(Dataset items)
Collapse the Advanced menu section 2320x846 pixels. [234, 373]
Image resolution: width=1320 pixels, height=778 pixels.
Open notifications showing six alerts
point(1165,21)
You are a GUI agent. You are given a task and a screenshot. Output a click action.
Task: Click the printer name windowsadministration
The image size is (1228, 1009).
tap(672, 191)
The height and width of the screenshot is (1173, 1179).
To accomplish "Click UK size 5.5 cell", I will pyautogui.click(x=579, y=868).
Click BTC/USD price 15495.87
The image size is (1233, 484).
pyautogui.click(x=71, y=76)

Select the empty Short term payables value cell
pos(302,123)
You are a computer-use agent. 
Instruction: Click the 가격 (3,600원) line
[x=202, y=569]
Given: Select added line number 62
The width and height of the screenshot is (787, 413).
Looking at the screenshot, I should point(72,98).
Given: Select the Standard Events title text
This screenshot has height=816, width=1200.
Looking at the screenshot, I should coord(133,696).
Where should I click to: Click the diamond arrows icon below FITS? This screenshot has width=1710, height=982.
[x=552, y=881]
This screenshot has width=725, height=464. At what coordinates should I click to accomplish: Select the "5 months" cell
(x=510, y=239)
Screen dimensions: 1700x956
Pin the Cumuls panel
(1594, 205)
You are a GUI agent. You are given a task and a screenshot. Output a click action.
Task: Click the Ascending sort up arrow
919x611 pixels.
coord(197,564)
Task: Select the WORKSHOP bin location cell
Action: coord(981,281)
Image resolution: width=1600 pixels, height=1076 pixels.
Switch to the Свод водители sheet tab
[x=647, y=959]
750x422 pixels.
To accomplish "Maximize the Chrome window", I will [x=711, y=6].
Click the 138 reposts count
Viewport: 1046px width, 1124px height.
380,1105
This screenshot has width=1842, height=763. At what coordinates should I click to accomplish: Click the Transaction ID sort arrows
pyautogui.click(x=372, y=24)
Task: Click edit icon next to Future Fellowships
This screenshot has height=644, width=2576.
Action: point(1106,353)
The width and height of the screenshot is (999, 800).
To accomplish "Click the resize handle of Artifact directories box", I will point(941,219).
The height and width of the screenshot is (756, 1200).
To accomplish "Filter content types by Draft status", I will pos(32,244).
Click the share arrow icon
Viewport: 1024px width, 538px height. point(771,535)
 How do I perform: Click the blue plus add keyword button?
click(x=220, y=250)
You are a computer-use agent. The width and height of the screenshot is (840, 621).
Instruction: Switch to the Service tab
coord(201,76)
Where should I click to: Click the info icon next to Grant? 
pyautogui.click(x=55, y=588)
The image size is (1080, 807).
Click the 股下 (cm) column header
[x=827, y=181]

* [Assigned task] Give the number of lines that hold the word "computer" in these records, with nothing added.

* [Exercise output] 2